• _EXERCISE_:
Give only the number of lines in the data that include the string "agent".

• _DATA EXTRACTS_:

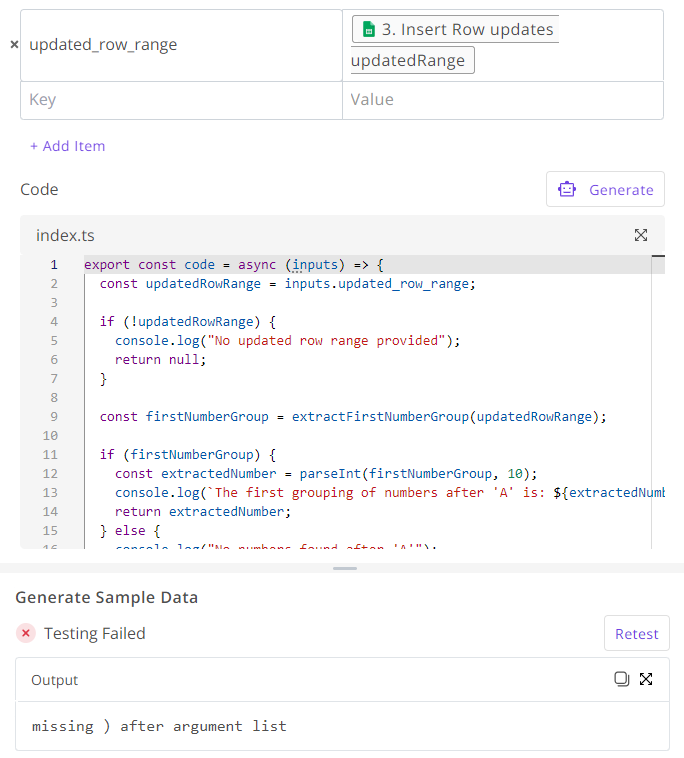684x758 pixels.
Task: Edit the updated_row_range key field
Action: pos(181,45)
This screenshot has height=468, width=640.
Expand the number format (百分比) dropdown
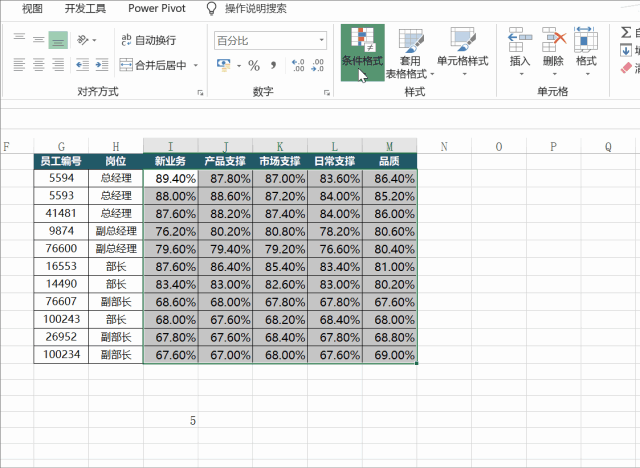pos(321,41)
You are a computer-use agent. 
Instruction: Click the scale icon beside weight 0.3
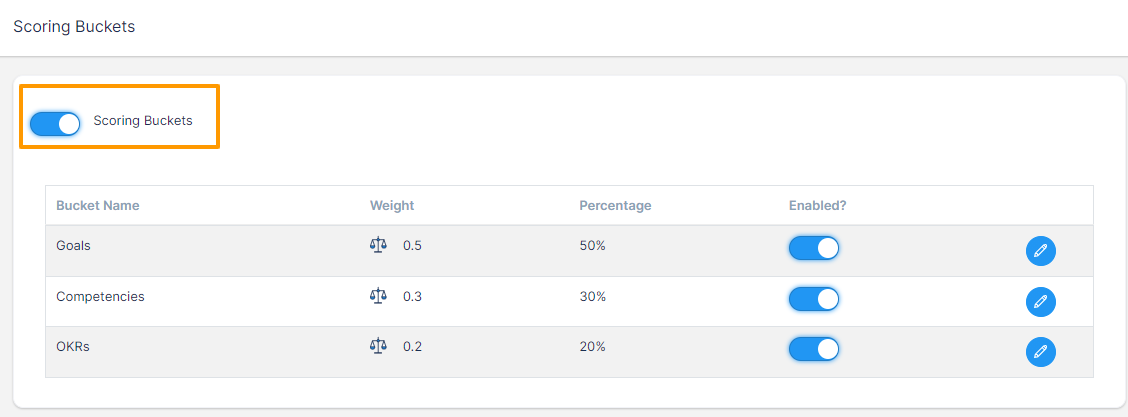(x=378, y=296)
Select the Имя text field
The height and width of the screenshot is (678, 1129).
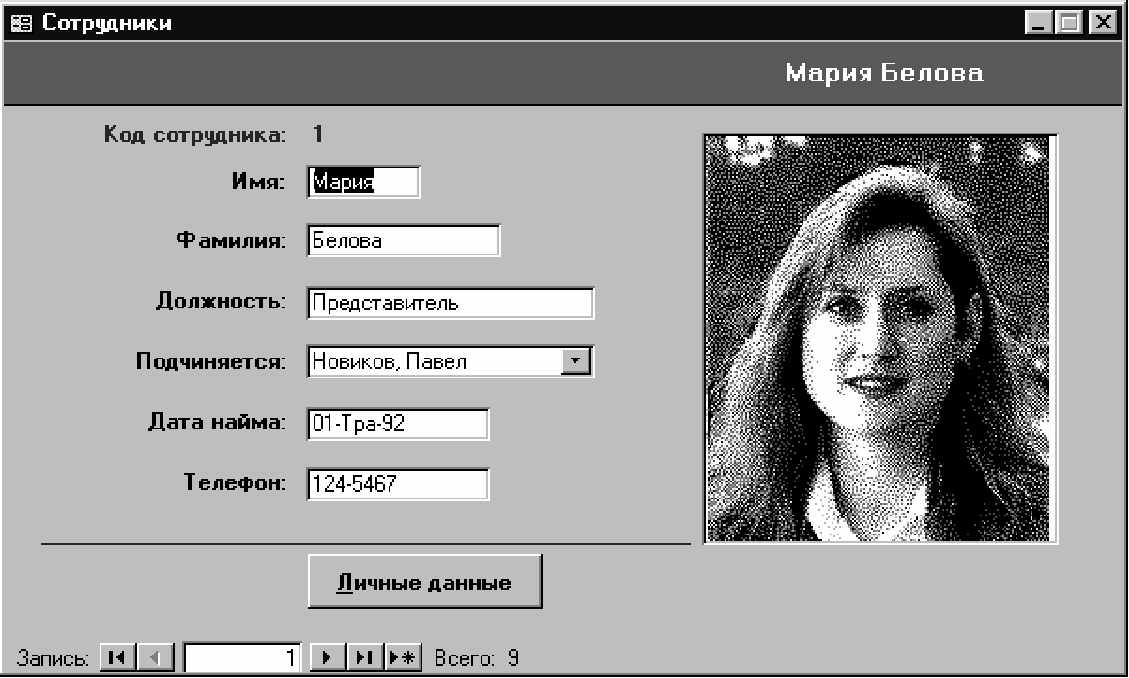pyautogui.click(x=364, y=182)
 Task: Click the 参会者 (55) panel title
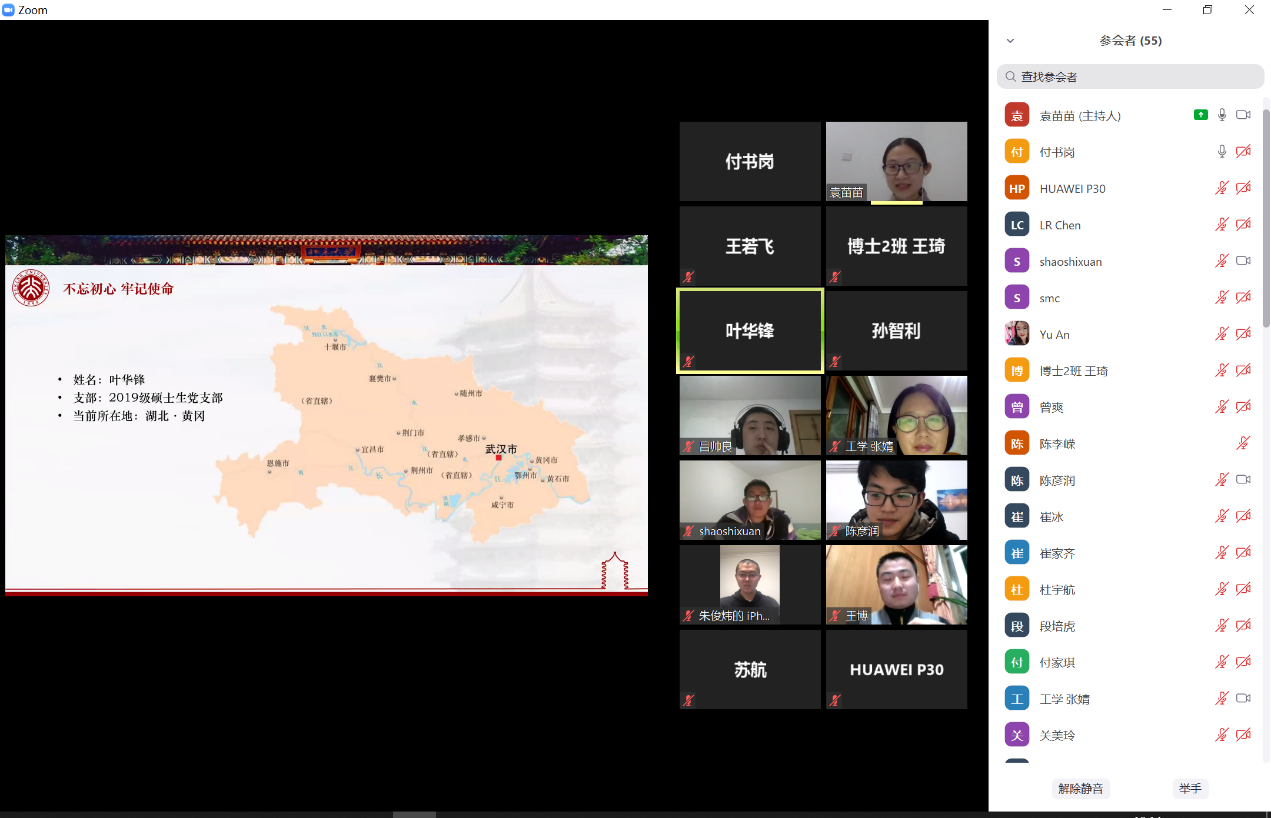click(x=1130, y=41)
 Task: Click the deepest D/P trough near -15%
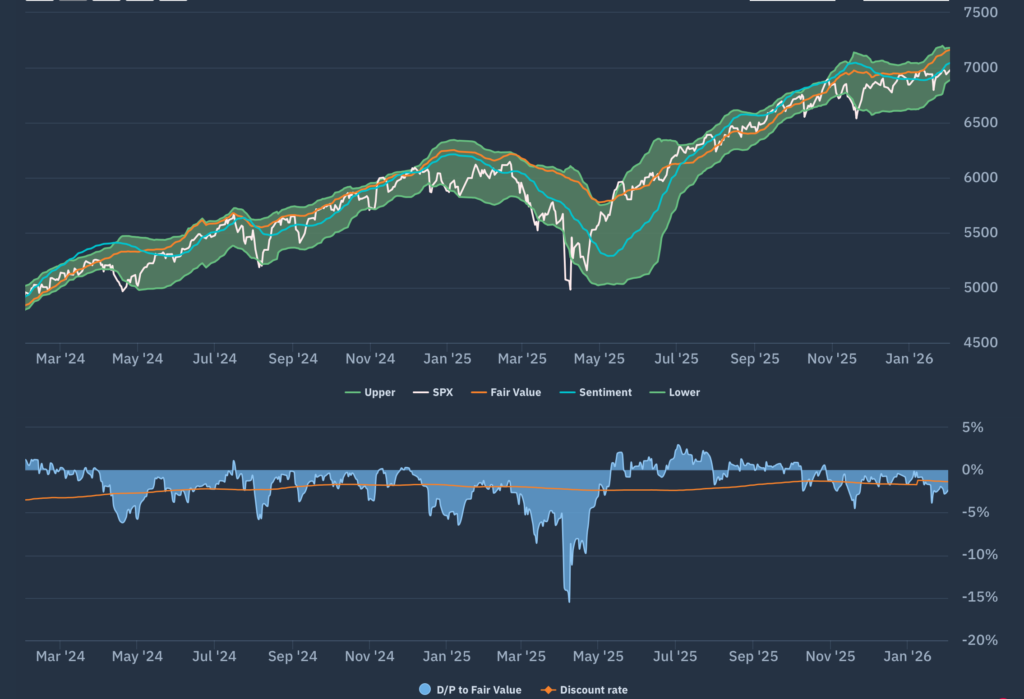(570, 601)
...
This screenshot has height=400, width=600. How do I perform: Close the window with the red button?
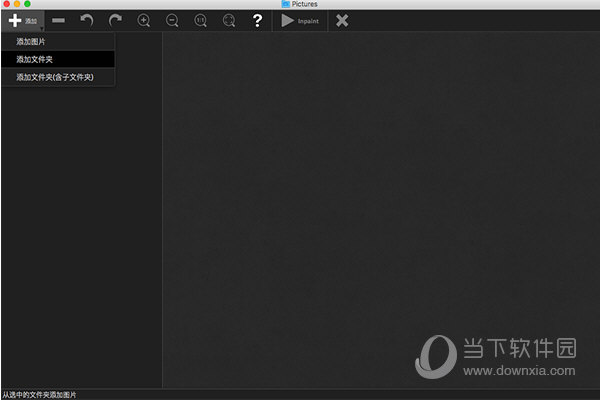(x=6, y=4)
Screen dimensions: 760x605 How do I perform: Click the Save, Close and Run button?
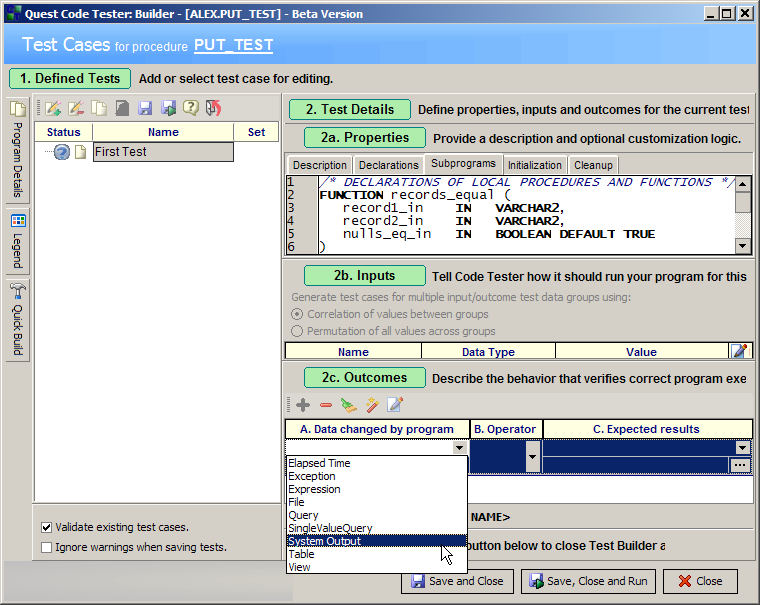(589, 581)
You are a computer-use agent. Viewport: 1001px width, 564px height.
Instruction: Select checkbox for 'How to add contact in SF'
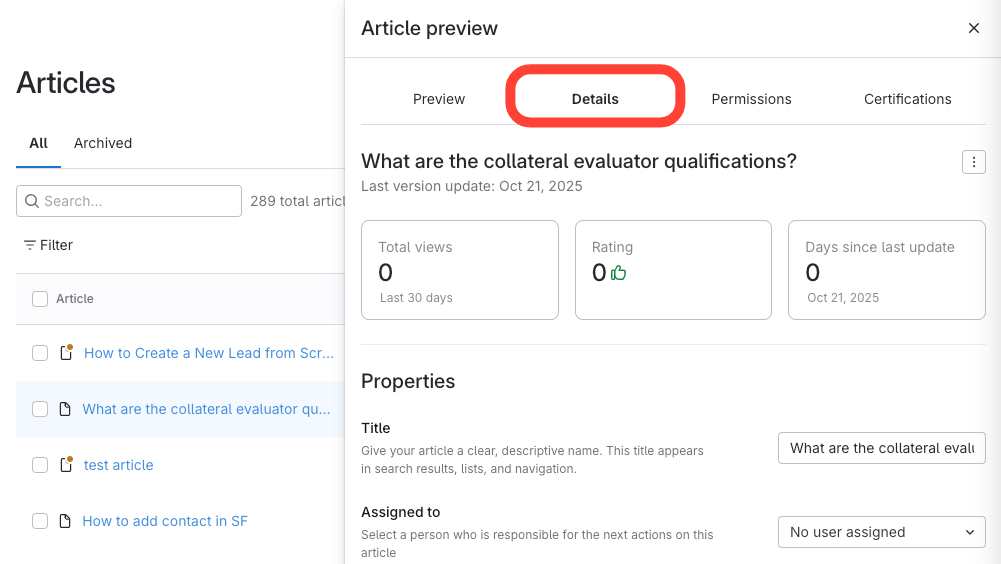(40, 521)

• _THE ANSWER_:
2